MANAGUA, NICARAGUA, JULY 10 -- As gunfire crackled in the streets for a second straight day, Managua was a city in shock today, reeling from the aftermath of its bloodiest political violence in 11 years and policed by troops whose efforts to restore order achieved mixed results.
President Violeta Chamorro late Monday ordered the army and police to open up blocked streets and dislodge striking government workers supported by the opposition Sandinista Front from government offices and state-owned businesses.
Bulldozers manned by army troops knocked down the paving-block barricades, but some were promptly rebuilt by Sandinistas, who vowed to continue the general strike, now in its second week, that has paralyzed the capital. Police reported 12 arrests.
Although the Sandinistas still play a large role in the army and the police, they appear to be responding to the government's orders. Many supporters of Chamorro said, though, that they distrusted the security forces.
Despite continuing clashes, the violence that gripped the streets Monday seemed to ease today, with casualty counts declining. Hospitals contacted by telephone reported four dead and at least 70 injured in the two days of violence.
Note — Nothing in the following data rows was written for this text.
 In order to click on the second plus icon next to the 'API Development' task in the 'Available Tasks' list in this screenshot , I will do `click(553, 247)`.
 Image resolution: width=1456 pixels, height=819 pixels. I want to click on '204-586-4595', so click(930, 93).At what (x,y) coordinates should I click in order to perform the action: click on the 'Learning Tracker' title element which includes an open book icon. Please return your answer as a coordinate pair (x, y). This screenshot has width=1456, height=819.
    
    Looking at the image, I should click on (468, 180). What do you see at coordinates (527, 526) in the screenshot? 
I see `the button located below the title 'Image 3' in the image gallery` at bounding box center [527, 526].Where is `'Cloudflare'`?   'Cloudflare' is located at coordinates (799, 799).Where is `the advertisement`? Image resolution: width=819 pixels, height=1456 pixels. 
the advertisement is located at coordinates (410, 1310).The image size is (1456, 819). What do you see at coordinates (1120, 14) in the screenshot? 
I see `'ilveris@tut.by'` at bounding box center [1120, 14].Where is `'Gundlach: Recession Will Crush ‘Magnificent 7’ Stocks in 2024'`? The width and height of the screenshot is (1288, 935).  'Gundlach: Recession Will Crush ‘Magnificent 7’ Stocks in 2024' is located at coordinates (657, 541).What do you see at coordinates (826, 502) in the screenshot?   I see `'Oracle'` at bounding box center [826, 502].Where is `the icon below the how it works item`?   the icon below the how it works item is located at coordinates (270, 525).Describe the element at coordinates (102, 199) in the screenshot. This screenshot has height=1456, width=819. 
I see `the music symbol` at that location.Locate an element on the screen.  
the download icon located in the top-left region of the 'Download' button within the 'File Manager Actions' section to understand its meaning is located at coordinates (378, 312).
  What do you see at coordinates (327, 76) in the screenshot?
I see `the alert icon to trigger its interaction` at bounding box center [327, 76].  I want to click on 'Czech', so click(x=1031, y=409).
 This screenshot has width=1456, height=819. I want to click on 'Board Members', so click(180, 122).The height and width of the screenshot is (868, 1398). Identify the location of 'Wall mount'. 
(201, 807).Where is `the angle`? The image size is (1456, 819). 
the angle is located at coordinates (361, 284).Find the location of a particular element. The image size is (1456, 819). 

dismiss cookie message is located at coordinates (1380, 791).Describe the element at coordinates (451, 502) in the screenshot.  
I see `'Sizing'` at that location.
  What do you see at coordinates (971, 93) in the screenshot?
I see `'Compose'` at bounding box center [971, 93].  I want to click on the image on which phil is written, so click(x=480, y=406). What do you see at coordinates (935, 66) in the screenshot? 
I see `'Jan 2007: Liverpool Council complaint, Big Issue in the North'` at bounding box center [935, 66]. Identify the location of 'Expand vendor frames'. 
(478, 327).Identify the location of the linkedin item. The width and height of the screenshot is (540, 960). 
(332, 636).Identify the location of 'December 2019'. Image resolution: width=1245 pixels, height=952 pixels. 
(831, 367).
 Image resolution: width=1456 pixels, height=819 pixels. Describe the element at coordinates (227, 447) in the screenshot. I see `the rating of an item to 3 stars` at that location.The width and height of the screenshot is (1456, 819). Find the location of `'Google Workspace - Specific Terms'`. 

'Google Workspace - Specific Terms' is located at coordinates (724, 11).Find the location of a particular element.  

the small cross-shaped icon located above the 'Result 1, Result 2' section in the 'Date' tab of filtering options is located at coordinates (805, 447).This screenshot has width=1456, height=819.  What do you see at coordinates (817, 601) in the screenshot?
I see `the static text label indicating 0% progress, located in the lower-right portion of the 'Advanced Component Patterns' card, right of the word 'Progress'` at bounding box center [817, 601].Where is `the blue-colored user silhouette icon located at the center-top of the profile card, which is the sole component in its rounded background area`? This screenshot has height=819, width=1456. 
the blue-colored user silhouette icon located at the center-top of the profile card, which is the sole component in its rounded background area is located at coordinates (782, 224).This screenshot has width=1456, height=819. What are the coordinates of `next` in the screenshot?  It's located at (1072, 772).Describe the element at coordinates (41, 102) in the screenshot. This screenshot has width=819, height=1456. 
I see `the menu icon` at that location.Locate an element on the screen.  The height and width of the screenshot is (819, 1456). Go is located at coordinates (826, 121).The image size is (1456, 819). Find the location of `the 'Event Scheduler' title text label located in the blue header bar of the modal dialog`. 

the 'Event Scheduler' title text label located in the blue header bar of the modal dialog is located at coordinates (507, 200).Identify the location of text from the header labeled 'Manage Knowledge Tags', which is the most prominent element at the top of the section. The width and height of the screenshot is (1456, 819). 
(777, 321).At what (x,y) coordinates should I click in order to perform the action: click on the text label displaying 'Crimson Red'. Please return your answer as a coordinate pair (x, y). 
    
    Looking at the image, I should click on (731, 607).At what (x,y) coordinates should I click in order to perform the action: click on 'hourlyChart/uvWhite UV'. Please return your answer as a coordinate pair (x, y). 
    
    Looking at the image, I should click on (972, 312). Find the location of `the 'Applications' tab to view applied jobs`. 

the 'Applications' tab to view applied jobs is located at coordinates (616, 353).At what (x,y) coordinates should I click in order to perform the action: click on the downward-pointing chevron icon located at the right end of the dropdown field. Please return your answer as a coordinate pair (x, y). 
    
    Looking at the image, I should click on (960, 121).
A fifth man was killed Friday in what police said was an incident related to the strike.
Following an afternoon lull, however, the fighting appeared to resume late in the day, and at nightfall a fierce battle raged around Radio Corporation, the main pro-government station. The station announced that there were injuries from gunshots, but it was not clear how many.
The National Workers' Front, supported by the Sandinista party, has demanded that the government agree to direct negotiations on a host of economic and political issues that are central to Chamorro's plan to revitalize and restructure Nicaragua's economy, one of the poorest in Latin America. Chamorro has offered a "broad national dialogue" but stopped short of agreeing to direct talks with the strikers.
The presidents of Guatemala, El Salvador, Costa Rica and Honduras issued a joint communique Tuesday "calling on the international community to lend its valuable assistance to the Nicaraguan government in its search for a solution to the crisis it is undergoing," the Associated Press reported.
The general strike, which began eight days ago, escalated steadily before erupting in violence Monday. It has stopped work in government offices and state-run industries, interrupted banking, electrical, mail, telephone, bus and other services and closed the international airport.
Diplomats said the strike threatened to cripple Chamorro's economic recovery program even before it got off the ground. The plan is based on increasing agricultural production, cutting the public payroll and luring foreign investment.
Agricultural output, particularly of cotton, the primary crop, has already been hurt by striking workers. Job security for government workers is a key demand of the strikers. And the events of the last two days could discourage significant foreign investment.
"No matter who looks like the winner at the end of this, Nicaragua's chances for recovery are badly hurt," said a diplomat. "Nicaragua is the loser."
Since noon Monday, the streets around the station have been the scene of at least four confrontations, including incidents involving police and troops. Three olive-green army jeeps, parked across from the station, had been seized from troops who had entered the neighborhood, partisans said.
This morning, dozens of young men, some of them armed with pistols and AK-47 assault rifles and others carrying stones or molotov cocktails, milled about the neighborhood, vowing to fight to the death to keep the station operating.
Inside Radio Corporation, a stuffy room next to the broadcast studio had been transformed into an operating room, staffed by volunteer doctors and nurses and equipped with surgical equipment donated from local pharmacies.
The doctors said 16 victims, including 10 with gunshot wounds, had been treated there since Monday morning. As they spoke, a young man with a bullet wound in the groin was rushed into the room and laid on a bench, unconscious.
Many hard-line government supporters, who gathered in angry groups at intersections and near work sites, said the only solution was armed intervention by the United States or the United Nations.
"The police, the army -- they're all the same Sandinistas," said Felix Escorcia, 36, a bus driver who stood in a knot of men denouncing the Sandinistas near the city's main bus depot. Bus service has been halted by the barricades, several of which have been erected within a few hundred yards of the depot. "What we need is a cleansing in the form of an intervention by the Marines."
Another man in the group, Roberto Sovalbarro, 30, a contractor, was shouted down when he suggested to a reporter that U.S. intervention would only worsen the situation. "There should be a dialogue, not a war," he said.